Un rapport récent du National Audit Office a révélé que l'ex-prince Andrew Mountbatten-Windsor, frère du roi Charles III, aurait perçu des revenus grâce à la sous-location de cottages situés sur le domaine royal de Windsor, où il résidait sans verser de loyer. D'après les informations publiées, Andrew était en effet sous le toit du Royal Lodge depuis 2003, en cohabitation avec son ancienne épouse, Sarah Ferguson.
Pour occuper cette résidence de luxe, il avait initialement déboursé une prime d’un million de livres et promis d’investir 7,5 millions de livres en rénovations, en échange d'un bail de 75 ans à un loyer symbolique, considéré comme nul dans les faits. Le rapport précise également que trois cottages du domaine ont été sous-loués, ce qui a généré des revenus pour Andrew, créant ainsi une situation pour le moins ambiguë.
Cette révélation a entraîné de vives critiques sur la gestion des propriétés royales, de plus en plus scrutées depuis la disgrâce d'Andrew et son association tristement célèbre avec le criminel sexuel Jeffrey Epstein.

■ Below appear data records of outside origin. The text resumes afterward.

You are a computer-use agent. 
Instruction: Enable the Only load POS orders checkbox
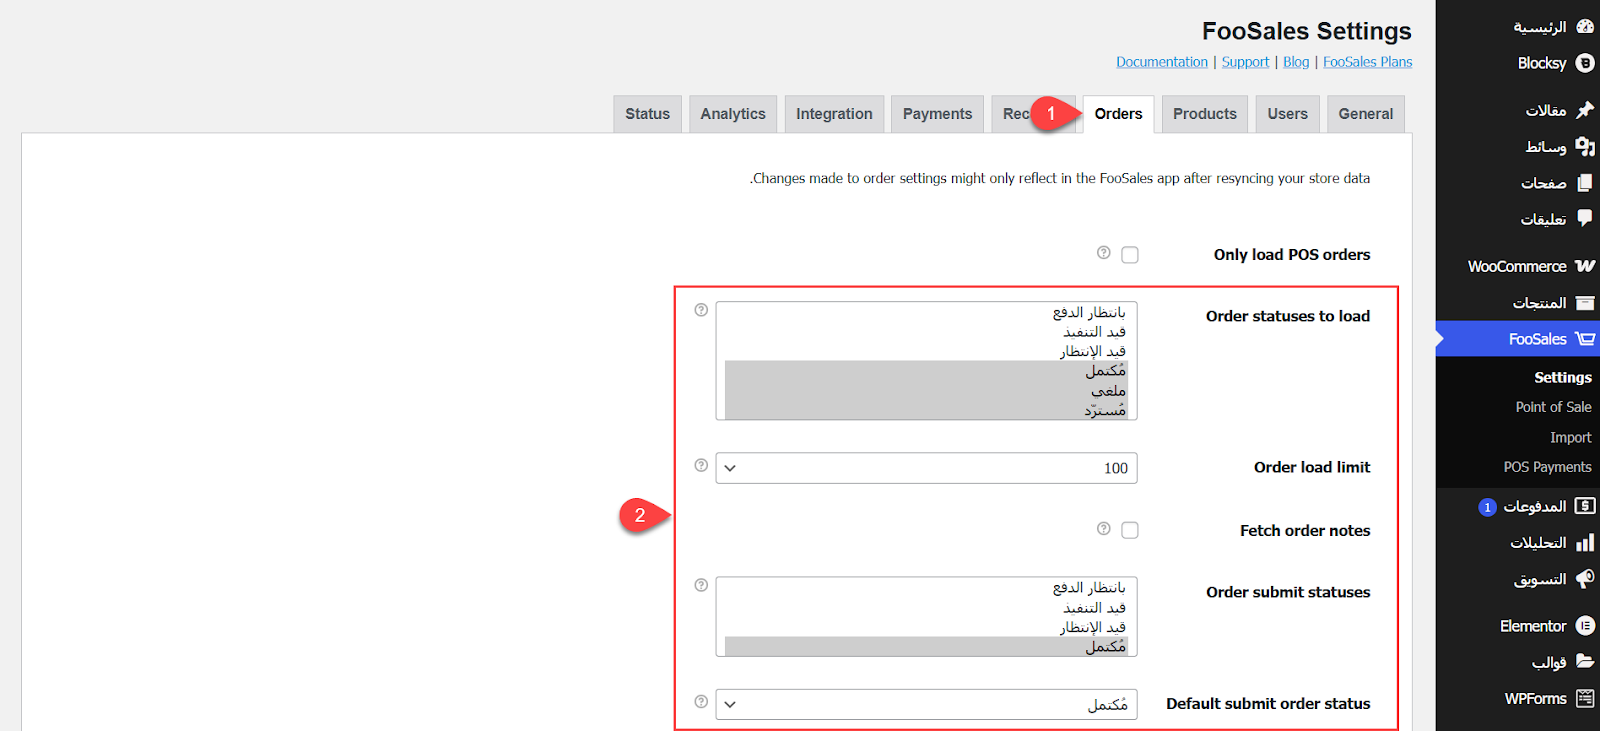click(x=1130, y=255)
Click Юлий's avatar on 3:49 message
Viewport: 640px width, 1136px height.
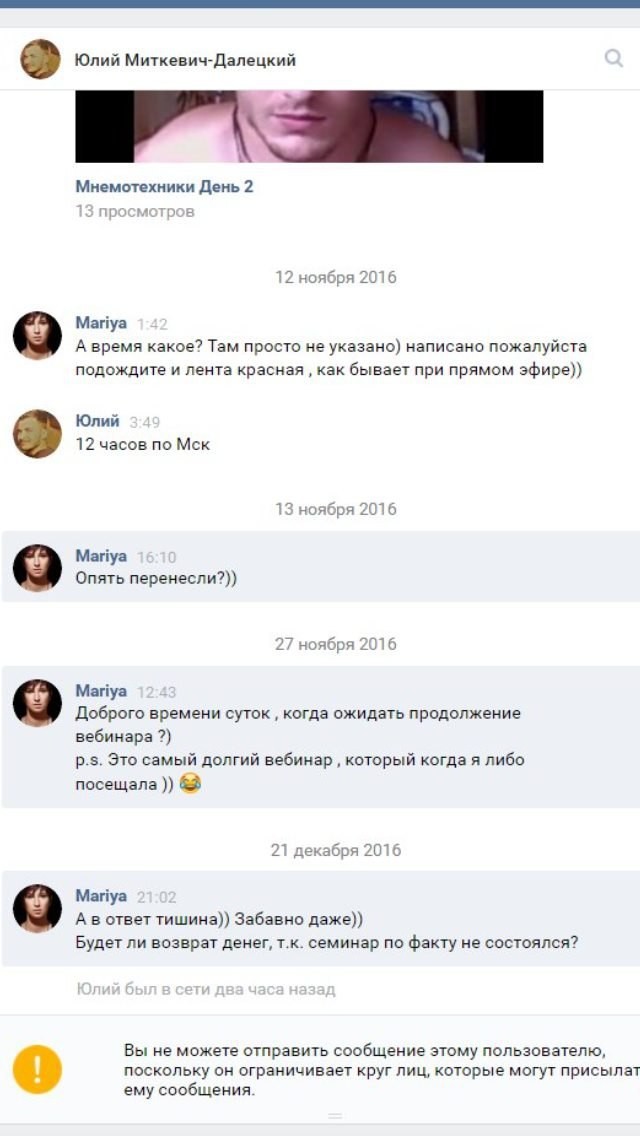tap(37, 433)
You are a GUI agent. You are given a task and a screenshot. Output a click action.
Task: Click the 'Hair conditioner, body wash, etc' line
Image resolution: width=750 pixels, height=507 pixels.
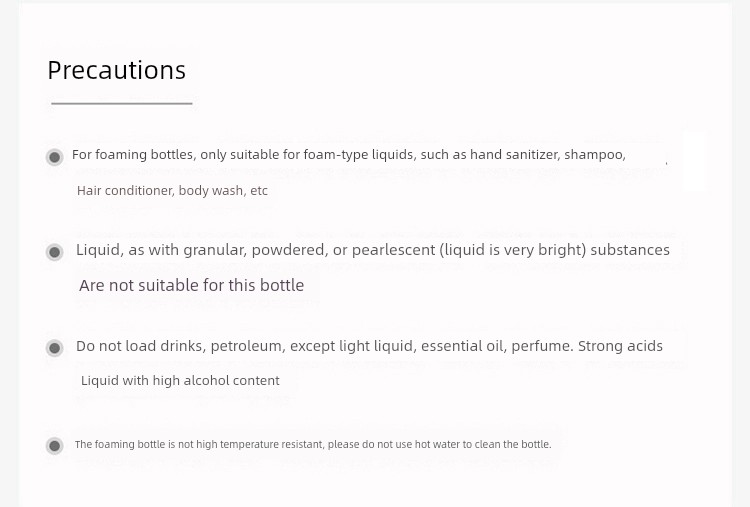point(172,191)
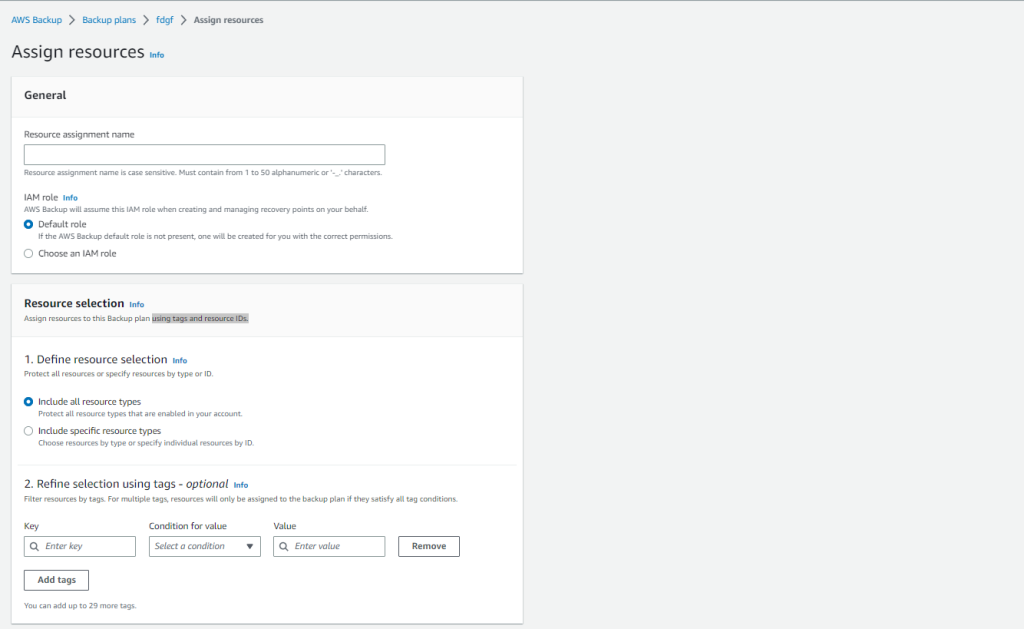Choose Include specific resource types

coord(29,431)
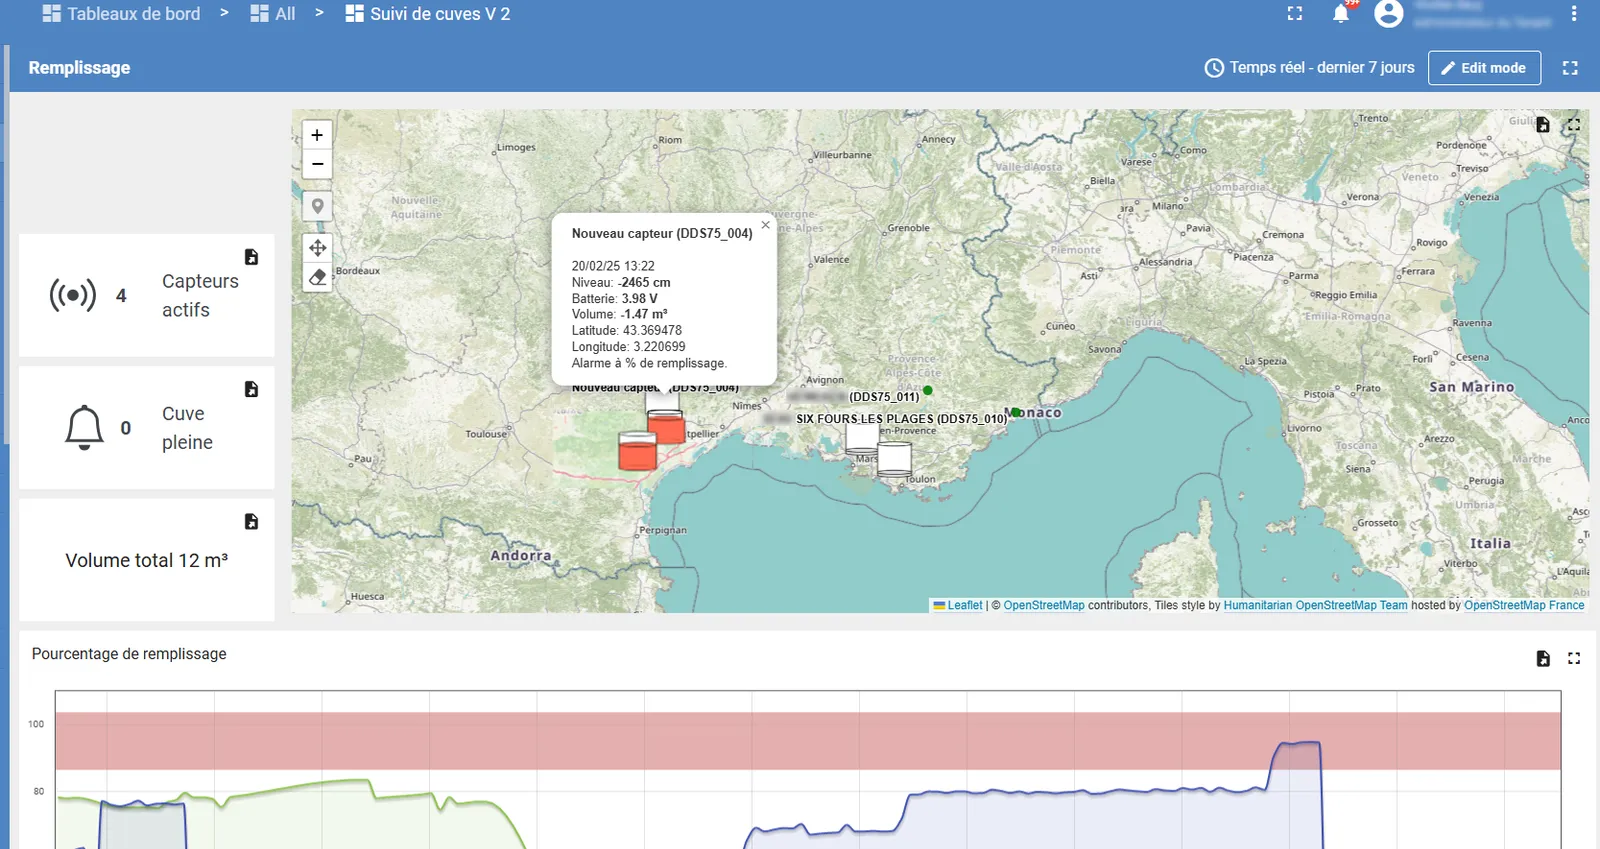The width and height of the screenshot is (1600, 849).
Task: Zoom out on the map
Action: [317, 164]
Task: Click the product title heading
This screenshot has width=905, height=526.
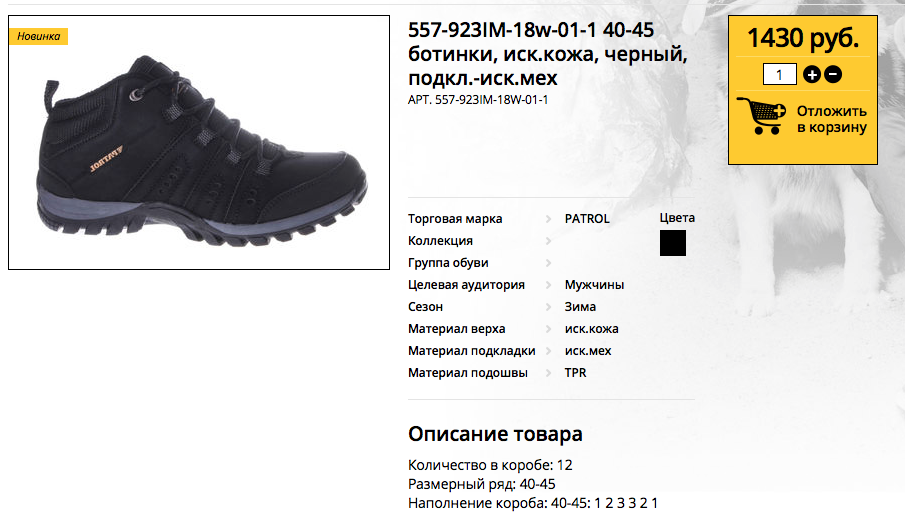Action: click(x=548, y=54)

Le contrôle exercé par l'institution royale sur ces actifs a été pointé du doigt, conduisant même des commissions parlementaires à envisager des enquêtes sur l'utilisation de ces biens.
Des enquêtes qui se multiplient
En parallèle, Andrew est sous enquête pour avoir prétendument transmis des informations confidentielles à Jeffrey Epstein, ce qui soulève d'autres interrogations sur son comportement passé. En février 2023, il a même été brièvement arrêté, et des perquisitions dans ses résidences ont été effectuées. À présent, il réside sur le domaine privé du roi à Sandringham, une tentative peut-être de se distancer de son passé tumultueux.
Les conséquences de ces révélations pourraient avoir un impact significatif sur la réputation de la monarchie britannique, déjà fragilisée. Alors que Andrew et ses deux filles, Beatrice et Eugenie, bénéficient d’appartements dans le palais, ceux-ci sont financés par les revenus du roi, soulignant ainsi une gestion controversée des ressources royales. En comparaison, le prince William paie un loyer substantiel pour sa résidence à Windsor, mettant en lumière les disparités au sein de la famille royale.
Ce scandale immobilier n'est qu'une partie des défis auxquels la monarchie britannique est confrontée alors qu'elle navigue à travers des eaux tumultueuses, amplifiées par les répercussions des dernières affaires judiciaires touchant Andrew et ses liens avec Epstein.